La grève va être très suivie, estime sur franceinfo Thierry Babec, secrétaire général de l'UNSA-RATP.

Une rame de métro en train de circuler à Paris, le 11 février 2019.
Une rame de métro en train de circuler à Paris, le 11 février 2019. (VINCENT ISORE / MAXPPP)

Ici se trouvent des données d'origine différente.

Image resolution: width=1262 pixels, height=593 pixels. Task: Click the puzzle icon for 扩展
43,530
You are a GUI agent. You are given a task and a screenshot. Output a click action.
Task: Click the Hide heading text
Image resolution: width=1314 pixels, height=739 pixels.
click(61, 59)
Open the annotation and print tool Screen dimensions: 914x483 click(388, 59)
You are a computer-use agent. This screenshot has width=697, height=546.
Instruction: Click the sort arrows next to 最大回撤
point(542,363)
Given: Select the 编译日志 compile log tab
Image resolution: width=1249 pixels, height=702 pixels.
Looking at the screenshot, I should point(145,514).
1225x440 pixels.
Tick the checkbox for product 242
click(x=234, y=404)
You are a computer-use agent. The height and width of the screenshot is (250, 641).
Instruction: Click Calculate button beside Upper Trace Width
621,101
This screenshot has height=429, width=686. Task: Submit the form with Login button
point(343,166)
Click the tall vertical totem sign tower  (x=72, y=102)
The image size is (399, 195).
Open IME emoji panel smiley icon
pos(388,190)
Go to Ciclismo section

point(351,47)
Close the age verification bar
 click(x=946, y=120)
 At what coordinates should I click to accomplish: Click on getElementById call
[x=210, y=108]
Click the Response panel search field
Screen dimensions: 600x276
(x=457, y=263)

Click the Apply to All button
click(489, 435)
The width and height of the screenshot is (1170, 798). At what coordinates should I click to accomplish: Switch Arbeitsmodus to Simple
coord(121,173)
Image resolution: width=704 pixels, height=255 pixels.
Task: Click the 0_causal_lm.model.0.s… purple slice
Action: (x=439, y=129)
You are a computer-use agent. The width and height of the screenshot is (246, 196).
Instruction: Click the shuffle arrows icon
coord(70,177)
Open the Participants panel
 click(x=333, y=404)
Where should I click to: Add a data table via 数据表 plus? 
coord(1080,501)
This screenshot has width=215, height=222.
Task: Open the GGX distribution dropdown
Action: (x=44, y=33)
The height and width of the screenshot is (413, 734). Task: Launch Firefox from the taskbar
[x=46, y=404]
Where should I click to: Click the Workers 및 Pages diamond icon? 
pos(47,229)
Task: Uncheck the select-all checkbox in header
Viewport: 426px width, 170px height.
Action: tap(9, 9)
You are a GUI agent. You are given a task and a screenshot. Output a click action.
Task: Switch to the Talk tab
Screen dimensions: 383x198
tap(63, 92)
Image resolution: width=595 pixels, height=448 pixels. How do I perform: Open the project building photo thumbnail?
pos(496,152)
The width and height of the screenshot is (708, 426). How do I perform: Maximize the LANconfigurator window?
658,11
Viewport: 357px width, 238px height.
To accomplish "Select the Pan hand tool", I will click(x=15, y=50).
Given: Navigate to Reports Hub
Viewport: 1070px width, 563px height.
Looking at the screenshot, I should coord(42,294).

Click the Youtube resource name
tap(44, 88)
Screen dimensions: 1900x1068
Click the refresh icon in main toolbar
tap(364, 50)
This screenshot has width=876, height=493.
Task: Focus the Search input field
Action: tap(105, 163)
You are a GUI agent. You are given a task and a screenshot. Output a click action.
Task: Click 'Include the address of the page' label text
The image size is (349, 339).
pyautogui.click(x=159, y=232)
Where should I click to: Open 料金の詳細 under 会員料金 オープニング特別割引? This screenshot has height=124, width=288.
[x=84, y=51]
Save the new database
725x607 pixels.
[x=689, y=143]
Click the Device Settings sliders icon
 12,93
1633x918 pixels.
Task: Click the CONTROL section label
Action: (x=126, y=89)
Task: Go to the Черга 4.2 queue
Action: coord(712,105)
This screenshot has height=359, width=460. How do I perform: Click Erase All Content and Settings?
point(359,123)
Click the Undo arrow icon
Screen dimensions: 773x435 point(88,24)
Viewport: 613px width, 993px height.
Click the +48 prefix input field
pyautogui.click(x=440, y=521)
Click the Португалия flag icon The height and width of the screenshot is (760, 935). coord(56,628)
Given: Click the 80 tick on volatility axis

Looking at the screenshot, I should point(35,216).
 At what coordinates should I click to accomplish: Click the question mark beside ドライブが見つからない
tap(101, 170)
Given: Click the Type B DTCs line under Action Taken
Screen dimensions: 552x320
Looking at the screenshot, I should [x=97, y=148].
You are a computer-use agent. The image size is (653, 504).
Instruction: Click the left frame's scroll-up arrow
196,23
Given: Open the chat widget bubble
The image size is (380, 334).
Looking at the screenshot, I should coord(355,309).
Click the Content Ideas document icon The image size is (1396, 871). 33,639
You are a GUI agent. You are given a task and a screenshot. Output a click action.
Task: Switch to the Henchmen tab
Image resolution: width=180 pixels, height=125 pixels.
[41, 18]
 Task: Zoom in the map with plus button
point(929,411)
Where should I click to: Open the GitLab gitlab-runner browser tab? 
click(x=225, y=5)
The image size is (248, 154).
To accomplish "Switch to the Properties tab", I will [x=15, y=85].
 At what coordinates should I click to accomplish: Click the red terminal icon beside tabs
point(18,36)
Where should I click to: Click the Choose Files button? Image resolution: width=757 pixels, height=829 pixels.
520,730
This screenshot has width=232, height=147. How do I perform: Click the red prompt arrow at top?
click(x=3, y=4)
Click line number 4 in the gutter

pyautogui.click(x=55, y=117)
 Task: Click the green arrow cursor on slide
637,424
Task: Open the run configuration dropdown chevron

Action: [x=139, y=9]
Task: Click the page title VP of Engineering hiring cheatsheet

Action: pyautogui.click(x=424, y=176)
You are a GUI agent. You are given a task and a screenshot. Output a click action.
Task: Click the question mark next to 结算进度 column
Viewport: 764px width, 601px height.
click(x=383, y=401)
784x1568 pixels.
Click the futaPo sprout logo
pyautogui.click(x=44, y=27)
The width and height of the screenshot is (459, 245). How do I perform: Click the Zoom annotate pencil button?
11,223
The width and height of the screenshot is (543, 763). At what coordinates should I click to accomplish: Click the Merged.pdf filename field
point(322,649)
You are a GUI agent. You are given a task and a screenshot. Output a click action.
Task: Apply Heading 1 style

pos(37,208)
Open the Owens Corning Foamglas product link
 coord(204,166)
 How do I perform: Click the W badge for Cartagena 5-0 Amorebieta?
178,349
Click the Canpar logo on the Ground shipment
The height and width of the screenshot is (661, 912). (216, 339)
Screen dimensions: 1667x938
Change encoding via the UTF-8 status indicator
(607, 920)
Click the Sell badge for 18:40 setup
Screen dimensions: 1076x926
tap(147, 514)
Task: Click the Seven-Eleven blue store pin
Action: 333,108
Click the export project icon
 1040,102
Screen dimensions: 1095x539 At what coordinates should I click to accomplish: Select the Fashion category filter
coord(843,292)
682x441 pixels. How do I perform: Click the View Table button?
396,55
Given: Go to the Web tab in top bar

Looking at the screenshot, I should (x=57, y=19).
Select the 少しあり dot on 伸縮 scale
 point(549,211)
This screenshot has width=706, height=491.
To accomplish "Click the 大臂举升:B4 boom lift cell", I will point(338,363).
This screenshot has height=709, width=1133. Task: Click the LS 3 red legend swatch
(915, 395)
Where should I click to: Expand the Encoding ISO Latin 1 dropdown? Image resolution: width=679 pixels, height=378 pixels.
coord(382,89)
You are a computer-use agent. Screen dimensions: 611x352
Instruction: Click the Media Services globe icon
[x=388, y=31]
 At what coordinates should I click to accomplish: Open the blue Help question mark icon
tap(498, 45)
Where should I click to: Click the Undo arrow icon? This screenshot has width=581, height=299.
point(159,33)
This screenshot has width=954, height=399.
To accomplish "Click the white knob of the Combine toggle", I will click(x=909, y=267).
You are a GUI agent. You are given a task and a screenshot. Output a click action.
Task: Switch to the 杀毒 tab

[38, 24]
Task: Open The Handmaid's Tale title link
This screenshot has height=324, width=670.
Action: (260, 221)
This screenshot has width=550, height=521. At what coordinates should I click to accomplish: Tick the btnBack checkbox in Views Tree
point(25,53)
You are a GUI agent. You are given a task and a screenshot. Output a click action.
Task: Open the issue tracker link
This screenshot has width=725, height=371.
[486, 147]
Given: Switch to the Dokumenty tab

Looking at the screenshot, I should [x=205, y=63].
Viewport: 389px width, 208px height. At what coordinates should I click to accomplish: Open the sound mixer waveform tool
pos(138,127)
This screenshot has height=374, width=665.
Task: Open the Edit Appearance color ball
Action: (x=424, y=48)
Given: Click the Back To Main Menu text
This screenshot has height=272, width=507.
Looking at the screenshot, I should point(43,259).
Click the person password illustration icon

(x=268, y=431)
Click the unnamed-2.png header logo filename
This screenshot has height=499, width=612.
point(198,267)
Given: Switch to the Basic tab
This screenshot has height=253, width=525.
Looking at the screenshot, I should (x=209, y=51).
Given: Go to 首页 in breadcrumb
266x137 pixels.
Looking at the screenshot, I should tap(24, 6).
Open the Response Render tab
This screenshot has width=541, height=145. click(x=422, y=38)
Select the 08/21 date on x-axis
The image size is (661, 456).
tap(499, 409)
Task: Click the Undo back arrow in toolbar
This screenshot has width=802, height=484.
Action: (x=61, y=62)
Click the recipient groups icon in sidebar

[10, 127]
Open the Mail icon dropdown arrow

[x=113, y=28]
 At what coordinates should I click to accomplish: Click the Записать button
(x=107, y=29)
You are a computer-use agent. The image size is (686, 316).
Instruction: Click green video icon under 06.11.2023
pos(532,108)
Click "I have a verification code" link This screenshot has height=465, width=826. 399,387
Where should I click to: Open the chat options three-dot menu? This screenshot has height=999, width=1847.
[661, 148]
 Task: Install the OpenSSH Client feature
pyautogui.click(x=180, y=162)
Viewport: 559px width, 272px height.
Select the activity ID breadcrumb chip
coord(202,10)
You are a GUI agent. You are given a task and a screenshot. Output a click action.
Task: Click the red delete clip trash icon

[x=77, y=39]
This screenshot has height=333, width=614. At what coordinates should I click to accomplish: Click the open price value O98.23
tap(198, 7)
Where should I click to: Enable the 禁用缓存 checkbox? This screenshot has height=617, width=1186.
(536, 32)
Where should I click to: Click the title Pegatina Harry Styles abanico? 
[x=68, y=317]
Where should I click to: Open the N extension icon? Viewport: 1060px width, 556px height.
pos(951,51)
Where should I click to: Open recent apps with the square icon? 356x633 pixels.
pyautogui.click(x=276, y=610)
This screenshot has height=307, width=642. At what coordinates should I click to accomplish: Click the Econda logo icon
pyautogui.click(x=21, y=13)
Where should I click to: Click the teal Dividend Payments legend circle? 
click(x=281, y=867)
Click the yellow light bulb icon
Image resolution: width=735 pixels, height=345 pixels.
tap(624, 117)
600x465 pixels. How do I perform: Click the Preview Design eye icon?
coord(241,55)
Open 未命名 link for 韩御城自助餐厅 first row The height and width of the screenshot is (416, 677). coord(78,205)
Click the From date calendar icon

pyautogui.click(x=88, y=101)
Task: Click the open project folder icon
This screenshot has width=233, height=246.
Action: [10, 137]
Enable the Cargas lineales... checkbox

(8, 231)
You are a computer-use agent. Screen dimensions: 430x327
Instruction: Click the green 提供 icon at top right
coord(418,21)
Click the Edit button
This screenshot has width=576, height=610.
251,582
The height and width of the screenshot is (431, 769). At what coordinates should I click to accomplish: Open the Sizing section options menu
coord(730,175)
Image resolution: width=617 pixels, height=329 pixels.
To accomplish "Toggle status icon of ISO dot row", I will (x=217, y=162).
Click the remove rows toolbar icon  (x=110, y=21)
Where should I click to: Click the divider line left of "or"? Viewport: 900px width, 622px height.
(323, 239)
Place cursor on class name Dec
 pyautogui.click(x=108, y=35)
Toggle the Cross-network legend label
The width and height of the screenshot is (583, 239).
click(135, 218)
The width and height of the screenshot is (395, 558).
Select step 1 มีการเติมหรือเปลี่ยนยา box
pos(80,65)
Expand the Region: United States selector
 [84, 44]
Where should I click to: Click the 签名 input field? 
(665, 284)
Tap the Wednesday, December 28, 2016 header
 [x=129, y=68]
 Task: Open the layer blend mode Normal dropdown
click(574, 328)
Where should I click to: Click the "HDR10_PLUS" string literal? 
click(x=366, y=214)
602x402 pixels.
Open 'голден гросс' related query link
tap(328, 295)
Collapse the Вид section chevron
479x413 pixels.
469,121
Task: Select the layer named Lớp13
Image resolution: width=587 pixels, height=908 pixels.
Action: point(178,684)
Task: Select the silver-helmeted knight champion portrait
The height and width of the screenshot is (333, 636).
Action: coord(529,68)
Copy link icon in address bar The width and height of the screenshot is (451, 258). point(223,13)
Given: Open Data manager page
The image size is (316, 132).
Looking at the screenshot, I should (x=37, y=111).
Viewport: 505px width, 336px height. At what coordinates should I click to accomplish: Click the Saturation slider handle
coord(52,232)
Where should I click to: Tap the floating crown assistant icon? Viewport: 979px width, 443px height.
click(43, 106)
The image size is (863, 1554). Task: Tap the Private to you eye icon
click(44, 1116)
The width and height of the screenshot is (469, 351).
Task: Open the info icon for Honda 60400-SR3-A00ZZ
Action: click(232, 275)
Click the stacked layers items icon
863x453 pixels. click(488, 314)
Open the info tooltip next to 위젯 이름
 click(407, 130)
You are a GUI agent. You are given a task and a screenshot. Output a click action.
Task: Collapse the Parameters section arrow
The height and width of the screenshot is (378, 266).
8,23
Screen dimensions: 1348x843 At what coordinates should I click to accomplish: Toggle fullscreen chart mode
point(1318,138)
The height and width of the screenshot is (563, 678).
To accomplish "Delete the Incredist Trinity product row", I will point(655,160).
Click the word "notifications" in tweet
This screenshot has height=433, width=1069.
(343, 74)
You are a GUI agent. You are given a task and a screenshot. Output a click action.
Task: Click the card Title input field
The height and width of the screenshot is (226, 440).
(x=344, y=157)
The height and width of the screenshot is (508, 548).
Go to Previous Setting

"On veut marquer un moment fort, exprimer nos attentes, qui sont plutôt des craintes : travailler plusieurs années plus pour une retraite moindre", déplore Thierry Babec, secrétaire général de l'UNSA-RATP, interrogé mercredi 11 septembre sur franceinfo, alors que l'UNSA, la CGT et Sud appellent à la grève à la RATP vendredi 13 septembre contre la réforme des retraites.

La mobilisation pourrait atteindre le niveau de celle de 2007

La grève va être très suivie, selon Thierry Babec. "Je pense qu'il n'y aura quasiment pas de métro et de RER et beaucoup moins de bus que d'habitude", affirme-t-il. Selon Thierry Babec, la mobilisation pourrait "s'approcher, sinon atteindre" celle de 2007. Cette année-là, la grève à la RATP avait été d'une ampleur inédite contre la réforme des retraites lancée par Nicolas Sarkozy.

Le gouvernement prévoit notamment de modifier les régimes spéciaux, dont celui de la RATP. "La retraite à la RATP, c'est la seule compensation aux contraintes du service public. Ce qu'on pressent, c'est qu'on va nous laisser nos contraintes de service public car elles sont incontournables et qu'on n'aura plus de compensations", détaille le secrétaire général de l'UNSA-RATP.